Pelosi fumes: 'I don't hate anybody. I was raised Catholic'

shutterstock 557053660 1 Speaker Nancy Pelosi addresses voters in San Francisco. | Kim Wilson / Shutterstock

Speaker of the House Nancy Pelosi on Thursday rejected the suggestion that she "hates" President Donald Trump, and said that her Catholic faith prevents her from hating anyone. 

"I don't hate anybody. I was raised in a Catholic house, we don't hate anybody-not anybody in the world," said Pelosi. She had been asked by a journalist during her weekly press briefing if she "hates President Trump."

Pelosi had earlier announced the House Democrats would begin drafting the articles of impeachment. 

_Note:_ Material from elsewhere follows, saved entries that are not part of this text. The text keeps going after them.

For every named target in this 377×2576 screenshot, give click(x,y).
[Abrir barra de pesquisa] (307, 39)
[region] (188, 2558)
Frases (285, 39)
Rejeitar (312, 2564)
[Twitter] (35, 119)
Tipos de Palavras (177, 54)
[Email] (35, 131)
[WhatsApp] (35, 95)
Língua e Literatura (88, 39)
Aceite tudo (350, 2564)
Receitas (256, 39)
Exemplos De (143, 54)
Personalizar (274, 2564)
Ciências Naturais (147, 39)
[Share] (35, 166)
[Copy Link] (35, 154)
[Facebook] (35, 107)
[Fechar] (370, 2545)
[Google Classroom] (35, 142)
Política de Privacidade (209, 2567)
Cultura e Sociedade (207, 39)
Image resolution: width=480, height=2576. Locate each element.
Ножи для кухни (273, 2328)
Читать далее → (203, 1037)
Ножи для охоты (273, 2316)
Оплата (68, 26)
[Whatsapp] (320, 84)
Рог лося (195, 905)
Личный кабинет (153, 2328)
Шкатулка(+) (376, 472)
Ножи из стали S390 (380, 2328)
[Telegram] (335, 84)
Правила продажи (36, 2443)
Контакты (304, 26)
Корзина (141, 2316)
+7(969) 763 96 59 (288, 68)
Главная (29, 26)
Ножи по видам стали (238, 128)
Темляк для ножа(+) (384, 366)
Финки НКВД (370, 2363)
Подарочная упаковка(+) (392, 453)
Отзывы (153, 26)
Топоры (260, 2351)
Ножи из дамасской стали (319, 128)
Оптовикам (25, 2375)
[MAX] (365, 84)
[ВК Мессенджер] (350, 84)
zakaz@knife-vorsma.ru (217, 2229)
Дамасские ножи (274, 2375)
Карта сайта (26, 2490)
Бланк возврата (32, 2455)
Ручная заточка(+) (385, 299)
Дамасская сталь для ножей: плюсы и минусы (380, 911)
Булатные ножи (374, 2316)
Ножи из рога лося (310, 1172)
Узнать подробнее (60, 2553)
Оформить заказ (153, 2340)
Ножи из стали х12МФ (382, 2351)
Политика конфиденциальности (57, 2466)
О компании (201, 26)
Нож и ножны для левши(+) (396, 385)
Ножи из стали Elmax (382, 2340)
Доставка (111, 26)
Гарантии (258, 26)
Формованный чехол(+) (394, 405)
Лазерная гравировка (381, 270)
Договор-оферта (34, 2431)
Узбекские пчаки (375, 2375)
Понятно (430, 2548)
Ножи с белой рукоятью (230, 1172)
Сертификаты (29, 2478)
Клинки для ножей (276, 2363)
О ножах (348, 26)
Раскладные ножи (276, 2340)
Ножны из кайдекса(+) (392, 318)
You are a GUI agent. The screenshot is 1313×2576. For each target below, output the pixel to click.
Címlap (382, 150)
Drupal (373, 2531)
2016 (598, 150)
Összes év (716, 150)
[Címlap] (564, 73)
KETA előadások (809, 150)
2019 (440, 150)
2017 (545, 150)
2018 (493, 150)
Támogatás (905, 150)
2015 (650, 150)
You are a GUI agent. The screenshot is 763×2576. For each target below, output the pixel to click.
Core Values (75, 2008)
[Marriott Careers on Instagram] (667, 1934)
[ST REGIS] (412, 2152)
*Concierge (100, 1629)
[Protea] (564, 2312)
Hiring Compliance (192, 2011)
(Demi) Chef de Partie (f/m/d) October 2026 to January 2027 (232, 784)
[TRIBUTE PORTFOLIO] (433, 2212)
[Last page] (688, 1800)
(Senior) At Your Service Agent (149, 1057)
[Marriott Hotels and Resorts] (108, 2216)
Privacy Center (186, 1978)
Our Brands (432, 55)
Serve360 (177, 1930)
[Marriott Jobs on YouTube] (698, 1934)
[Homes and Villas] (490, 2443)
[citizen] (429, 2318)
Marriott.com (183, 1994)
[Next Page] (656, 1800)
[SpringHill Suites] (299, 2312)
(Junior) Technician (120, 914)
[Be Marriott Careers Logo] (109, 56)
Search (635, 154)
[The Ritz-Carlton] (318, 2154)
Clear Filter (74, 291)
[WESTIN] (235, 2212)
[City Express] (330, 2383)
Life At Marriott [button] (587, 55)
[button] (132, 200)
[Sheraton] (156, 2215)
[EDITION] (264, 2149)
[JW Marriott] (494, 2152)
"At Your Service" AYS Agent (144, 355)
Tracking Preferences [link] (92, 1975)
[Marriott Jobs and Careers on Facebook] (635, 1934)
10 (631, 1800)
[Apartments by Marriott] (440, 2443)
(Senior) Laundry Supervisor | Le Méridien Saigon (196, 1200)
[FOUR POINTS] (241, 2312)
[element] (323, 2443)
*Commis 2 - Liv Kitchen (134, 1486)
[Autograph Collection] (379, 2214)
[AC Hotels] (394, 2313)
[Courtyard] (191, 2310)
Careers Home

"As a Catholic I resent you using the word 'hate' in a sentence that addresses me," a visibly angered Pelosi said, pointed her finger at the journalist. She went on to claim that she prays for Trump "all the time." 

"So don't mess with me when it comes to words like that," she added. The Speaker said that any disagreement with Trump was rooted in policy, not in who he was as a person. 

Pelosi has in the past encouraged people to pray for President Trump. In October, Pelosi said that people should pray for the president's health after she abruptly left a meeting with the President. In September, Pelosi said that she prays for the Trump family "all the time," and that she "wish(es) that he would pray for the safety of other families and do something courageous on guns." 

On Twitter, Trump said that he did not believe Pelosi prays for him, "not even close," and that Pelosi had suffered a "nervous fit" during her briefing. 

"She hates that we will soon have 182 great new judges and sooo much more," said Trump. "Help the homeless in your district Nancy," he added. 

Pelosi has repeatedly cited her Catholic faith in the political realm, and used it to justify her positions, especially her long-standing support for abortion. Pelosi's statements have occasioned significant pushback from members of the Catholic hierarchy at different times. 

In 2008, in her second year as Speaker of the House, Pelosi stated on an August 24 episode of "Meet the Press" that "as an ardent, practicing Catholic, [abortion] is an issue that I have studied for a long time. And what I know is, over the centuries, the doctors of the church have not been able to make that definition," and that her faith "shouldn't have an impact on a woman's right to choose." 

At least 22 bishops released statements correcting Pelosi on this statement, and clarified the Church's teachings on abortion. 

"While in canon law these theories led to a distinction in penalties between very early and later abortions, the Church's moral teaching never justified or permitted abortion at any stage of development," said a statement published Aug. 25, 2008 by Cardinal Justin Rigali and then- Bishop William Lori. 

At the time, Rigali was the chair of the USCCB's pro-life activities committee, and Lori led the USCCB Committee on Doctrine. Lori is now the Archbishop of Baltimore and Rigali retired in 2011. 

In June 2013, Pelosi opposed a bill that would ban abortion after 20 weeks gestation and said that the bill was an effort to ensure that "there will be no abortion in our country."

"As a practicing and respectful Catholic, this is sacred ground to me when we talk about this," she said at the time. "I don't think it should have anything to do with politics."